Zinc refinery ramps up with migration to PlantPAx DCS

By Jim Montague

Nov 12, 2018

Extracting and separating pure zinc from other minerals and materials in its ore isn't easy to begin with, but it's much harder if your old, increasingly obsolete control systems can't communicate, lack spare parts, and don't have available technical expertise.

These were some of the technical challenges faced by Nexa Resources at its zinc refinery near Lima, Peru. The company is the fourth largest producer of zinc worldwide, and its Cajamarquilla plant produces about 320,000 tons of zinc ingots and "jumbo" ingots per year.

However, most of its process control and automation technology was 15-20 years old, with many obsolete components that required spare parts and specialized expertise that was either unavailable or too costly, according to Daniel Izarra, senior automation engineer, Nexa Resources.

"For six years, we worked with a hybrid control system that was 50% from Rockwell Automation and 50% from another DCS manufacturer," said Izarra. "However, it was getting more obsolete, even though we'd done previous expansions with ControlLogix and CompactLogix components from Rockwell Automation. “We also had connectivity servers for each control system that couldn't talk to each other, and only allowed our more than 1,700 signals to be displayed on just one HMI with 60 different operator graphics.

"In addition, we had to maintain two different types of engineering stations, train users and maintain expertise for both, and find spare parts for them. Preventive maintenance wasn't possible because these components were just too old, and we couldn't get the right experts in. This was a big problem because unplanned downtime can cost us $100,000 per hour, so we faced a high risk of failure with high financial impact. We identified that partially obtaining spare parts would cost almost 50% of the total cost of a project."

Izarra presented "Nexa improves safety and reliability with legacy DCS modernization" this week at the Rockwell Automation Process Solutions Users Group meeting in Philadelphia.

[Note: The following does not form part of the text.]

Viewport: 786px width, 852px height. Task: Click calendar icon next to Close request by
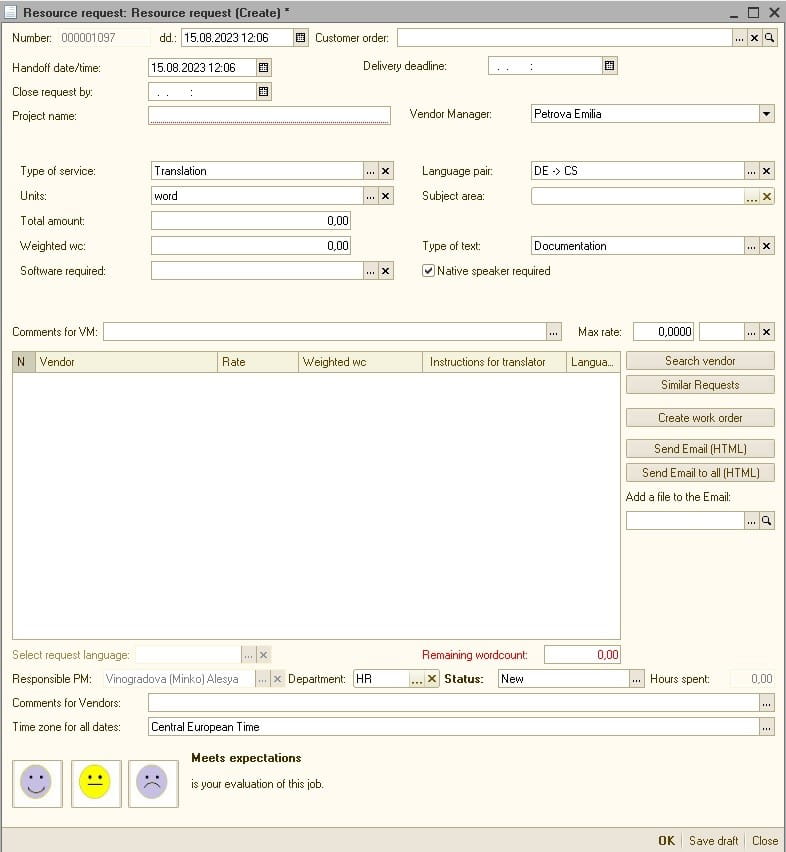coord(264,92)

Overcoming incompatibility

Izarra added that equipment such as groups of pumps in the primary leaching and purification applications at Nexa's Cajamarquilla plant might be controlled by either of its older control systems.

"Our challenge was to replace the old control systems that were incompatible with modern technology, and do it without impacting production," said Izarra. "We also had only one two-hour maintenance shutdown per week and one four-hour maintenance shutdown per month, which is when our migration had to be done. Also, system drawings weren't updated, and there was a scarcity of experts who knew the old system. Non-technical issues included the fact that operations staff was very familiar with the old controls, while refinery personnel were afraid to change the old, familiar DCS they knew so well. They were concerned changing the control system's wiring and programming could cause their processes to fail."

Consequently, Izarra reported that Nexa decided to build on its former ControlLogix and CompactLogix expansions, and integrate the remainder of its process controls into a unified PlantPAx distributed control system from Rockwell Automation. "We had some older components using ControlNet protocol, and the scope of our project included upgrading our communications network with redundant Ethernet; renewing workstations and servers; installing two remote I/O (RIO) cabinets, and upgrading with redundant CPUs."

To carry out its two-month migration project with minimal risk and optimal scheduling, Izarra explained that he and his team prepared by  pre-identifying the refinery's signals, wiring and terminal blocks, and finely scheduling plant shutdowns in the two- and four-hour blocks available.

It also conducted pre-training in its existing control room, performed factory acceptance testing (FAT) with Nexa's technicians, established initial connections with the new Rockwell Automation platform, and migrated control loops for each functional area.

"We also ran the old and new control systems in parallel for two or three months, so our people could get familiar with the new solution, and we could add suggestions from the operators," added Izarra. "We started with non-critical loops and signals, and just migrated pump by pump. We were able to do a lot of the migration while the plant was running, so we didn't have to wait for shutdown periods. This was enabled by pre-identifying the signals and wires, and let us have less of an impact on our systems."

Optimization gained

In the wake of its control system migration and upgrade, Nexa achieved a variety of improvements, according to Izarra. These included:

  • Reliability of the hydrometallurgy application's control system reached 100%;

  • Safety incidents due to DCS shutdowns were reduced to zero, though just from one event had occurred during the previous five years;

  • Nexa presently has technical support available;

  • Refinery owns required spare parts; and,

  • Incremental integration of migration kept costs low.

"We also learned that fine scheduling is required for brownfield automation projects to succeed, and that plant staff such as operators and maintenance must be involved from the beginning of a migration project," added Izarra.

"In addition, validation of technical documentation is necessary to avoid delays during intervention periods,” he said. “Also, continuous communication and coordination with the operations and maintenance areas are critical to develop the planning, control and executions of these projects. Finally, a contingency plan should be prepared and delivered to all areas before initiating migration."